> [Assignment 1]
Quote the essay on Christian and Muslim relations from "So the first" to "in our world.".
> [Assignment 2]
In the essay on Christian and Muslim relations, which three problems does the author say would be the place to start in lowering the level of violence?

> [Given text]
....
By Robert A. Hunt
This is Part One of a two-part series on Christian/Muslim relations, read Part Two here.
One of the great changes in Western thought during the Enlightenment was the rise of the social sciences, and with them scientific explanations of human behavior on all levels. Religion itself could be thus explained with no recourse to supernatural revelation. It is not that such things didn't grip the human mind, rather, they were understood to be manifestations of deeper social and psychological needs. As a motivation for violence, or for peace, they were mere symptoms of more fundamental human conflicts. Resolve these and religious peace would surely follow.
At least at a popular level, this enlightenment confidence in the powers of the rational economic, social, psychological, and political sciences to explain conflict has all but disappeared. In current American popular discourse we find the continued assertion that in fact being Muslim, or Christian, trumps all other considerations in how people live with their neighbors.
In the course of teaching about inter-religious dialogue and Islam in Dallas, Texas I meet dozens of Christians a month who assert that Muslims who live comfortable, upper middle class lives in our northern suburbs would gladly give up their lifestyles and professions in order to turn the United States into something like Afghanistan under the Taliban. Many more whom I've never met make essentially the same assertion with their protests, placards, and letters to the editor concerning the building of new mosques. In their view, Islam as a religion is a stronger motivator than economic advantage, social stability, and personal freedom. They are not alone. They have their Muslim counterparts in Muslim countries who insist that powerless Christian minorities are plotting, against their personal safety and economic self-interest, to somehow convert everyone to Christianity and overthrow Islam.
To a mere observer of reality, these claims about the ability of a religion to be a major motivation for violence toward others appear to be abject lunacy. Those motivated by religion of any sort are a miniscule fraction of the more than 16,000 murders a year in the United States. Despite "if it bleeds it leads" headlines, this is true in the world as a whole as well. India has had about as much religious violence reported as any country in the world, but it pales next to the violence in the society as a whole. Harassment, likewise widely reported, is likewise far from actually being common.
So the first answer to the question "Can Muslims and Christians ever live together in peace?" is that we already do, and almost always have. This isn't to say that we shouldn't seek to eliminate religious violence, only to realistically note that if we wanted to lower the level of violence in the United States and the world, the place to start would be the problems caused by poverty, drugs, and misogyny. These and not religion are the real killers in our world.
Yet it is simplistic to blame the media for misrepresenting the history of relations between Christians and Muslims when neither group is willing to engage the reality outside the media's fantasy world. Both Christian and Muslim interest groups are prone to circulate frightening headlines about religious violence, then feel the pulse of their constituencies and, not surprisingly, find growing fear of violence. A story that sells, whether on television, the radio, or in print, demands not facts but a narrative, and the narrative that draws viewers, readers, voters, and donors right now is the narrative of religious violence and the fear it invokes. It sells, and so it will be sold.
....
Collected data:

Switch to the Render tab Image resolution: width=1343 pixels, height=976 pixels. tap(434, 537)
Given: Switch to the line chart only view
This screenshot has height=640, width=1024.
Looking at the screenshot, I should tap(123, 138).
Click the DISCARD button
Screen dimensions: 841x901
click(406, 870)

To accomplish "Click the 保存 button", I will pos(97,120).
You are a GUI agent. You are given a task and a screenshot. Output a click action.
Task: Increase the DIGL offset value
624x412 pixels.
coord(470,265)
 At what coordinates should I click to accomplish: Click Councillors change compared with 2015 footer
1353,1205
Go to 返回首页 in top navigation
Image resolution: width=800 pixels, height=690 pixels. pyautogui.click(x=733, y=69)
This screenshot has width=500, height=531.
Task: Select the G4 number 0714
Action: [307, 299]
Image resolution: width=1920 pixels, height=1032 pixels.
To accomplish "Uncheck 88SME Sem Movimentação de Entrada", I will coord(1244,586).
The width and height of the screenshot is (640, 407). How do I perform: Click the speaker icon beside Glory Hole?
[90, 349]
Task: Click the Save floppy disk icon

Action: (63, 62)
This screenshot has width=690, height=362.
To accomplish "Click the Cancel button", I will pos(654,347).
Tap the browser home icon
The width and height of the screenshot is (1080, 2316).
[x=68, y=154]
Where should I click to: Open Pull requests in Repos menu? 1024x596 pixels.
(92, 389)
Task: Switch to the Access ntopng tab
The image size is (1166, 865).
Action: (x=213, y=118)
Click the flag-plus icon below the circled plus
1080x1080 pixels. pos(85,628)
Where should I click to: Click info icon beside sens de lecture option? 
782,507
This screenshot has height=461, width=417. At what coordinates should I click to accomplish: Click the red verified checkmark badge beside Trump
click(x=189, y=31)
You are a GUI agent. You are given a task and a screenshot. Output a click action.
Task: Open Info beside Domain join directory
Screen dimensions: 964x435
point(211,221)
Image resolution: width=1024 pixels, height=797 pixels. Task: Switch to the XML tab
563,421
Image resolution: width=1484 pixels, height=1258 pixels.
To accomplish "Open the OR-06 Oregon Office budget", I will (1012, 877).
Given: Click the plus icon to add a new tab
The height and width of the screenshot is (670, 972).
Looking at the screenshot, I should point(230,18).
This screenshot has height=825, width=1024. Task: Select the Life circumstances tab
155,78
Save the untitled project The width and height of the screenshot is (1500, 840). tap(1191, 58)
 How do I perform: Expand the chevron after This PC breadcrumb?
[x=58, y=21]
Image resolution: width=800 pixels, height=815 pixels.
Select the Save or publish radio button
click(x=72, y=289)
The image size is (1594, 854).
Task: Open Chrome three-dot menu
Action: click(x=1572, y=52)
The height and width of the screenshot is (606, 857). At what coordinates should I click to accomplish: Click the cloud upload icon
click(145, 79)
....
> [Result 1]
So the first answer to the question "Can Muslims and Christians ever live together in peace?" is that we already do, and almost always have. This isn't to say that we shouldn't seek to eliminate religious violence, only to realistically note that if we wanted to lower the level of violence in the United States and the world, the place to start would be the problems caused by poverty, drugs, and misogyny. These and not religion are the real killers in our world.

> [Result 2]
Poverty, drugs, and misogyny.